Personal information
- Born: 1 March 1989 (age 37) Beaumont, Texas, U.S.
- Nationality: American / Romanian
- Listed height: 1.96 m (6 ft 5 in)

Career information
- College: Tulane (2007–2011)
- NBA draft: 2011: undrafted
- Playing career: 2011–present

Career history
- 2011–2012: Halcones de Xalapa
- 2012–2015: Kaspiy Aktau
- 2012–2015: Liepājas Lauvas
- 2016–2017: VEF Rīga
- 2017: Tigers Tübingen
- 2018–2020: CSM Oradea
- 2020–2021: Zielona Góra
- 2021: SIG Strasbourg
- 2021–present: CSM Oradea

Career highlights
- 2× Romanian League champion (2018, 2019);

= Kris Richard (basketball) =

Romanian basketball player (born 1989)

 Kristopher Jameill Richard (born 1 March 1989) is a US-born Romanian professional basketball player for CSM Oradea of the Liga Națională.

==Professional career==
Before he came to Romania, he played professionally in Germany for Tigers Tübingen.
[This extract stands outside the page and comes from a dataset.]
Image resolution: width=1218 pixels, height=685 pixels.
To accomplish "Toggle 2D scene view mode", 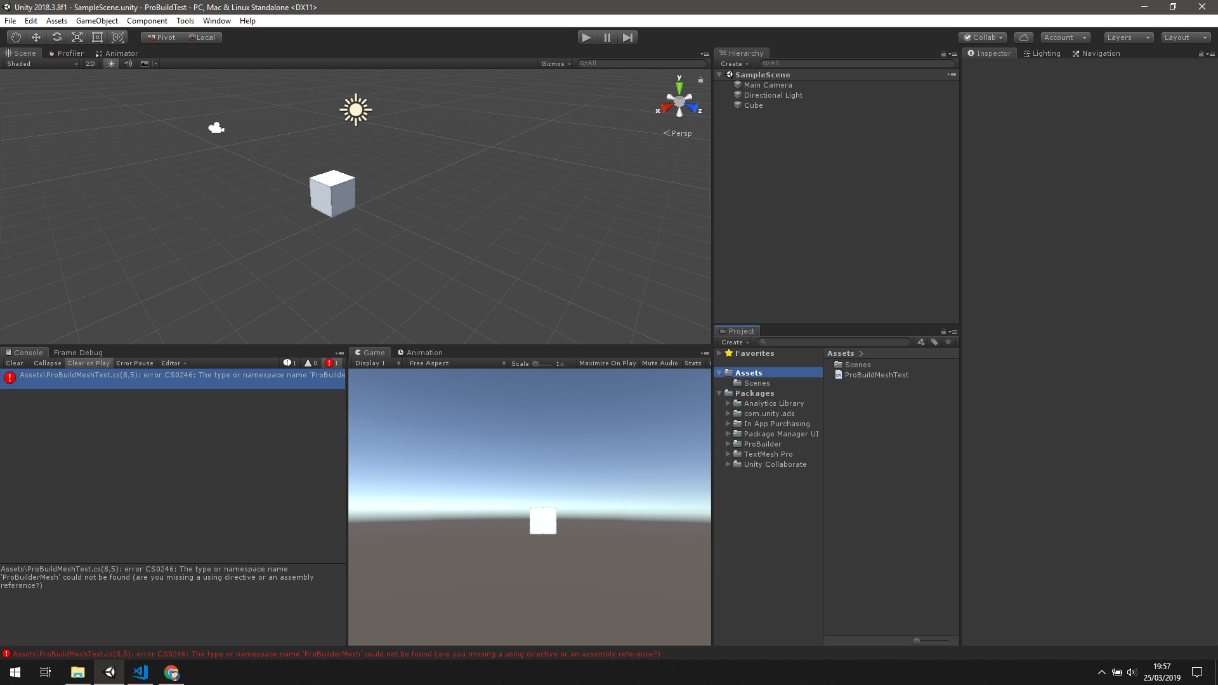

In 2018, Richard signed with CSM Oradea of the Liga Națională. During the 2019-20 season, he averaged 14 points per game. He signed with Stelmet Zielona Góra of the PLK and the VTB United League on October 19, 2020.

On May 22, 2021, he has signed with SIG Strasbourg of the French Pro A.

On July 2, 2021, he has signed with CSM Oradea of the Liga Națională.

==Personal==
Richard states that in his spare time, he enjoys fishing, golfing, and traveling.